私は何も求めないのに、相手は面倒なことばかり要求する。私は、それなりに説明しているつもりなんだ。自分は面倒くさがりで、何もしたくないんだ、と。なのに、わかってくれないんだなあ。
「嫌いなら、そういえばいいのに!」
価値観の奴隷には、「嫌い」という解釈しかできないのか。
メールも電話も部屋に上がりこまれるのも、全部、うざったい。他人と関わるのは、面倒くさい。
電話の相手がほしければ、電話の相手をするのが好きな人に電話すればいい。メールに返事がほしいなら、返事を書いてくれる人にメールを出せばいい。休みの日に会いたいなら、会ってくれる人に声をかければいい。傍にいてほしいなら、いてくれる人を探せよ。
私に全部、自分の願望をぶつけてくれるな。
好きだった人が、そうしてあっという間に嫌いな人へ変わっていくのは悲しい。
もともと、眺めているだけで幸せだったなら、どうしてそのままでいてくれないのか。以前のあなたとなら、お互い幸せにやっていけたのに。
(小説のあらすじ)
「私は何でも話してる。だからあなたも隠し事はしないで」といいながら、こそこそと浮気。堂々とやっても私は怒らないのに。なぜ、できもしない約束をしたがるのだろう。
君は嘘をつくし、他に気になる人もいる。そんなことはわかっていて、それは単なる勢いだったかもしれないけれど「つきあうよ」といった。何かしてほしいことがあれば、私の心身が許す範囲内で協力する。できないことはできない。放っておいてほしいというなら願ったり叶ったりで、ずっと放っておく。何も問題ない。
ところが「あなたは私のことを愛していないから、そんなこと、平気でいえるのよ」だって。ドラマの台詞じゃないんだからさ、とげんなりする。
子どもはどれだけ親に嘘をつき、裏切り、悲しませるだろう。それでも親は子どもを見放さない。
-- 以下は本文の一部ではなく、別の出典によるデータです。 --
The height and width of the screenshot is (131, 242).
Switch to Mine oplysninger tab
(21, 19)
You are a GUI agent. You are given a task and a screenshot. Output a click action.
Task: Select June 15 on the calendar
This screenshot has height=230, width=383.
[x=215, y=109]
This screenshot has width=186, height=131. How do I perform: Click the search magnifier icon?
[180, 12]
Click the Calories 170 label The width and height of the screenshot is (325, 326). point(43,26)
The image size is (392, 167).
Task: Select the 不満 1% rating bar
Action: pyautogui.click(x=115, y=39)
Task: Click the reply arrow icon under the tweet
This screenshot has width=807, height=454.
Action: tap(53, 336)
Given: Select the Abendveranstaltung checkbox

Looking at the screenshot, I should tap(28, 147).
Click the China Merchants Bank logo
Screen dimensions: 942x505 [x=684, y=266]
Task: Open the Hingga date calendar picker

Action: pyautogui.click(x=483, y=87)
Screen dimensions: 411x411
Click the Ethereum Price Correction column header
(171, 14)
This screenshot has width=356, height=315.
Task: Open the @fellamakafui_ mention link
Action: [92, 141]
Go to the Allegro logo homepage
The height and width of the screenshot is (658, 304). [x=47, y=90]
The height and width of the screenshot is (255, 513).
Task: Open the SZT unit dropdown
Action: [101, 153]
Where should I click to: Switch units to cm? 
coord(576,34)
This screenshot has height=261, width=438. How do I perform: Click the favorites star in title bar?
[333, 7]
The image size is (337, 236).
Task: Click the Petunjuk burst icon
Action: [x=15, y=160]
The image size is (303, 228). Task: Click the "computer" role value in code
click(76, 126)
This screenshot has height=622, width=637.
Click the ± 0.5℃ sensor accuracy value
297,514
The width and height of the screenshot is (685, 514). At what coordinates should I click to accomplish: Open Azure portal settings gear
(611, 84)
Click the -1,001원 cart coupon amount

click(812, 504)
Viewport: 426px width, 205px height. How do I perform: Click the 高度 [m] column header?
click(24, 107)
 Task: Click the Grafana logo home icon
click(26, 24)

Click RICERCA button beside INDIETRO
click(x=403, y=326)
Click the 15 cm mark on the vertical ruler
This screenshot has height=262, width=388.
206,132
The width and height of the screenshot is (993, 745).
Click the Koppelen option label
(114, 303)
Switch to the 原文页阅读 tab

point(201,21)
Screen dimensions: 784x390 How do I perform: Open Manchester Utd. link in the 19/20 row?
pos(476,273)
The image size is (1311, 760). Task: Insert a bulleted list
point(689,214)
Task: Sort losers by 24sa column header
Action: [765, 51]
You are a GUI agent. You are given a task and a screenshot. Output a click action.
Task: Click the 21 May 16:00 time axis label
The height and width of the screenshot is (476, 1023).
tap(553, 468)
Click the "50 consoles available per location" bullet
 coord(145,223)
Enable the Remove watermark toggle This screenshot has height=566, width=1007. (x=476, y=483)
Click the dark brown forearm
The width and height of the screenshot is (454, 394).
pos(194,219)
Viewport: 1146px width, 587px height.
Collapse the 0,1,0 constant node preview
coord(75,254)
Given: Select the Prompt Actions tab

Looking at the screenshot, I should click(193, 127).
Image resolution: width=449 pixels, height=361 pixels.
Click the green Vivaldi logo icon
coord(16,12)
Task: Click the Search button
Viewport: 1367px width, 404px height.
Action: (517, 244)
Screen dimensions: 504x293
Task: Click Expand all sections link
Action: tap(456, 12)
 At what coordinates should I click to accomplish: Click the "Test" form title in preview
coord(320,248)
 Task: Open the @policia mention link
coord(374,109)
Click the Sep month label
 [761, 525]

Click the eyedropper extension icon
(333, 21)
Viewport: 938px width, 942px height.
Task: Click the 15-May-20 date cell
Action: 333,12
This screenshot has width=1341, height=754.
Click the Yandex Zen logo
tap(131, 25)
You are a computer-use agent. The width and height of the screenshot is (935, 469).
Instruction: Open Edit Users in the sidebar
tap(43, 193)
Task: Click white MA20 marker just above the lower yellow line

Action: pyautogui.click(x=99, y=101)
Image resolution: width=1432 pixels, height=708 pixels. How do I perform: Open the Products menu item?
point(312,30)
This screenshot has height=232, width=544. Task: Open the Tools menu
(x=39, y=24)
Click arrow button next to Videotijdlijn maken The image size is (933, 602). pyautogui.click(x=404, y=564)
子どもは子どもで、ひどいことを散々してきたくせに、ぬけぬけと「お父さん、お母さん、大好き!」という。血のつながりなんてなくても、そうした親子愛は成立する。違うかい。男女関係は違うって? あ、そう。
いいよ、同意してくれなくても。わかってほしいともいわないよ。君の理想を演じることは、私にはできなかった。そうだね、最初にできもしないことを「する」といったのは私だった。
(小説のあらすじ)
メールが届いた。「**です。今度、東京へ行くので、ぜひお会いしたいです!」
返事を書く。たった一言「私は会いたくありません」……いくら「私に期待しないで」と書いていても、これはさすがに相手が怒った。
「都合が悪いので」とか適当なことを書いておくべきだったが、後の祭り。謝って、許されて、でも傷跡は残る。